Passionately Apathetic
Joined
Oct 5, 2005
Messages
485
Location
,
Yep, I'm right back there. I'm willing to swear that my ana downswings and my boyfriend's diets do not coincide by accident at this point. (Actually, my theory is that as he's building up to a diet-attempt he's incredibly down on himself...often verbally. Which means I adopt the same attitude--but my compulsions are faster-acting than his, so I fall apart more quickly...and, unfortunately, more quietly.)

As I recall, there were some other eating-disorder-prone posters when I first joined the board...I was actually wondering if any of them have been in a situation like this. Frankly, I have no idea what to do anymore. It's not HIS fault that I can't help out-dieting everyone around me, after all. (And I haven't started trying...yet. Which is not to say the impulse isn't there--ye gods, is it!--but one of the 'benefits' of my ED is amazing self-discipline.) Worse still, we've been 'round and 'round the last two nights about it...which makes me feel guilty. And guilt is a fantastic starvation jump-starter. At one point during our discussion he literally told me that if I couldn't hold my ED at bay (I have not even once mentioned falling off the wagon--he's either paranoid or more perceptive than I've given him credit for!) his diet would fail and it would be My Fault.

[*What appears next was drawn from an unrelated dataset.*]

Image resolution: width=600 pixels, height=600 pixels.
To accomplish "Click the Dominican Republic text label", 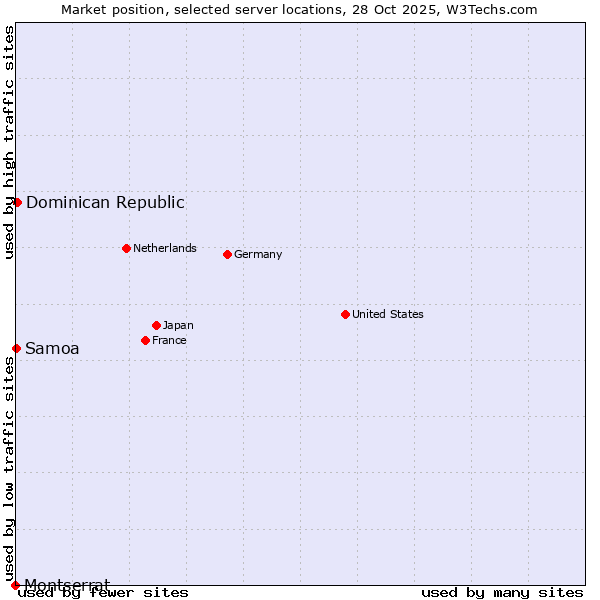I will pyautogui.click(x=105, y=202).
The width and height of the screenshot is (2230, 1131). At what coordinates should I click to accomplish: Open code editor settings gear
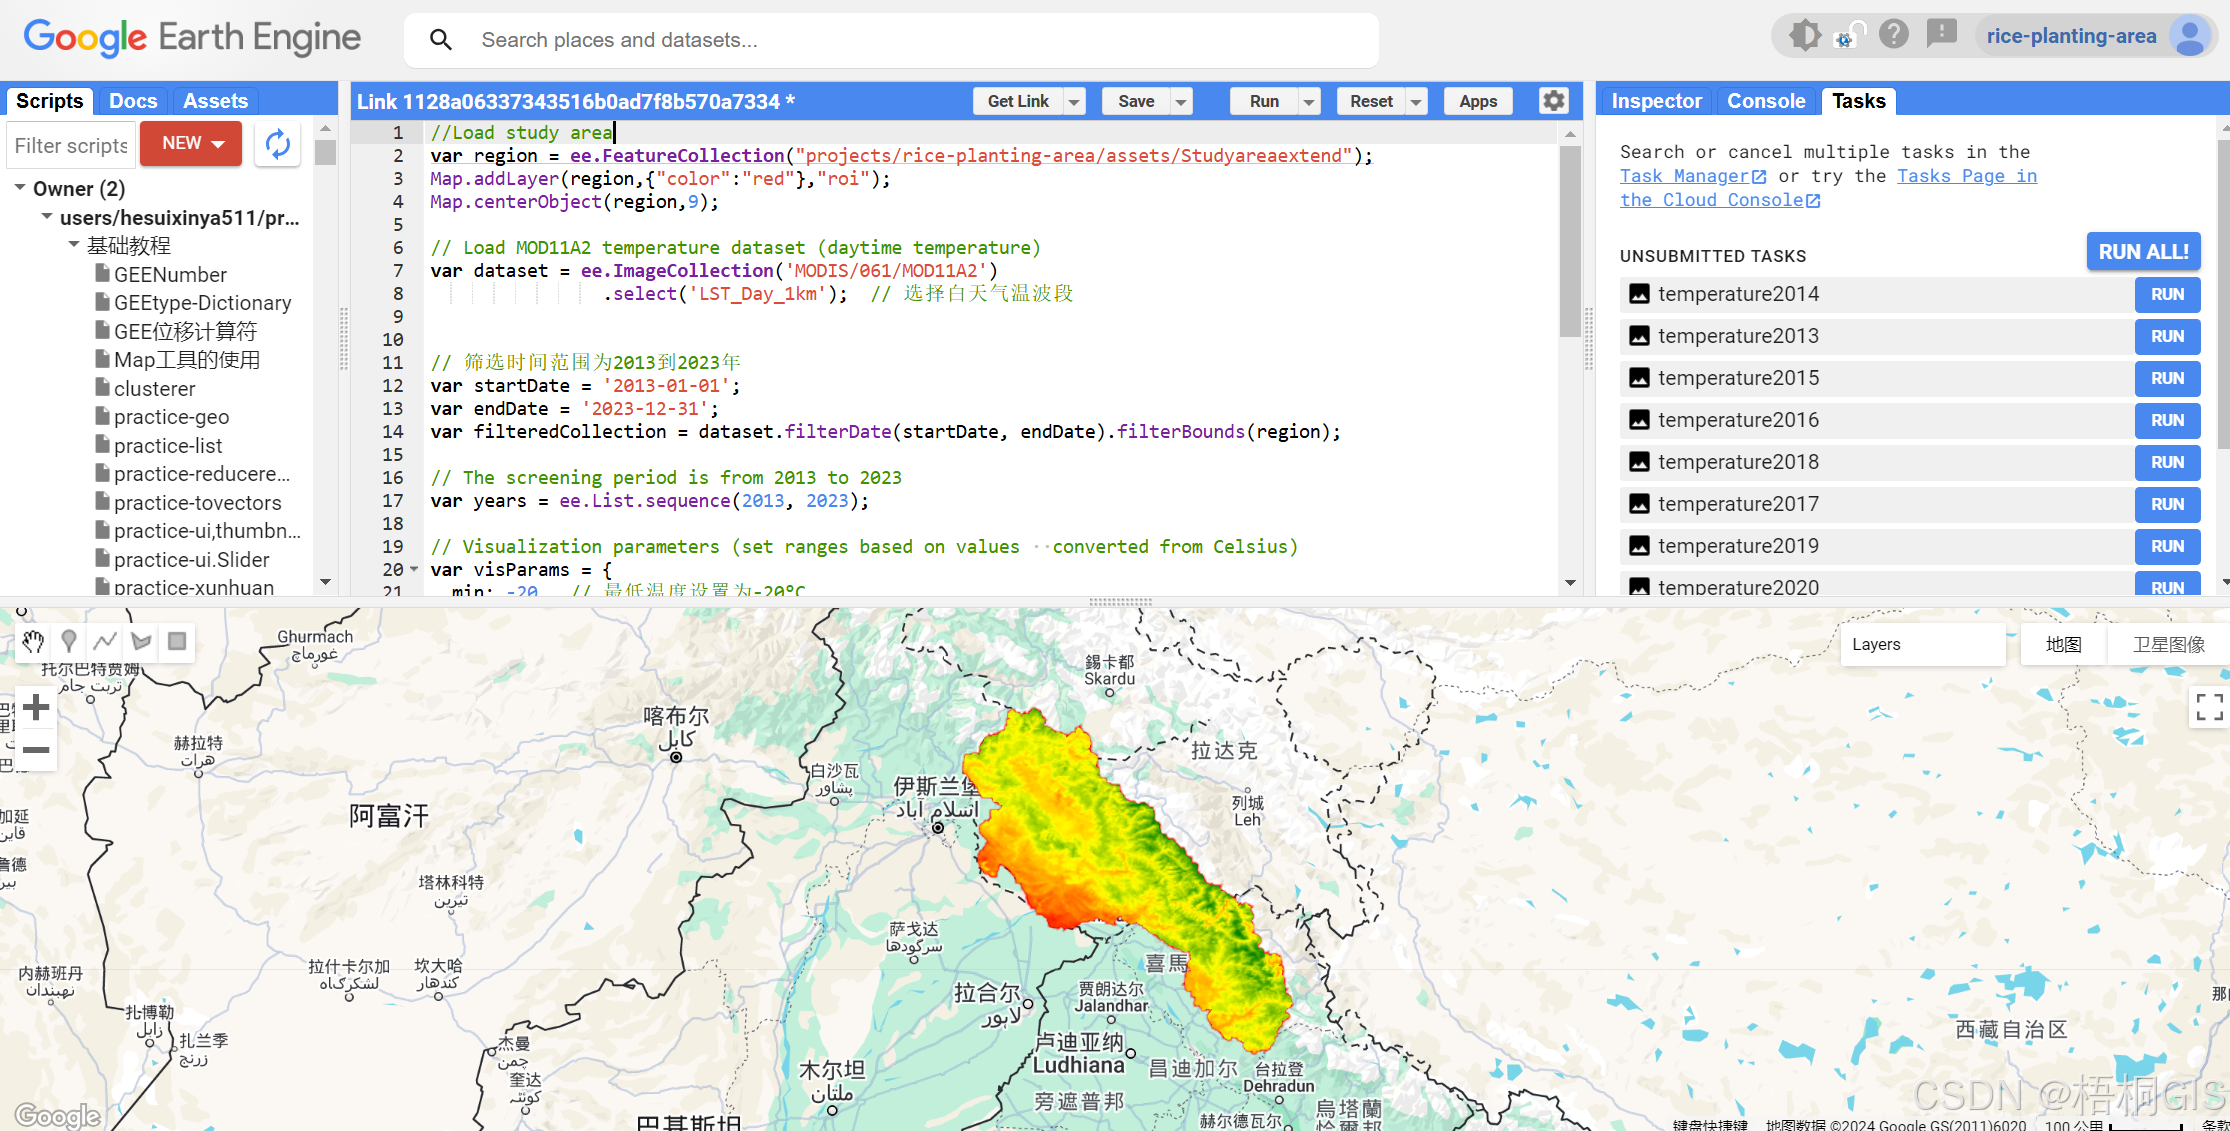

I love this boy to death, but I'm at wits' end. Before we more or less lived together, his diets were just a difficult spot to ride out...but we eat a minimum of one meal a day together--two on quiet days and three on weekends--and contending with all of his "food rules" has me tied in knots already. I can eat in front of him, because I have to, but I can't eat anything else, anywhere else, and I can't eat unless he's eating. And I can't talk to him about it, can't talk to my friends about it (they all talk to him!) and I don't have a therapist anymore because my insurance doesn't cover it...and I'm out of coping mechanisms. And on top of it, he's watching everything I eat like some kind of demented nutritonal counselor! (Watching me eat is a guarunteed way to be sure I DON'T, for the record.)

So...how do I balance being supportive, staying sane, and (ugh, the worst part) staying attracted to the boy who makes me tingle NOW...but is determined to lose fifty pounds and some change?!

*cries*

This rant brought to you by Ana, Mia, and the number thirteen...or something like that.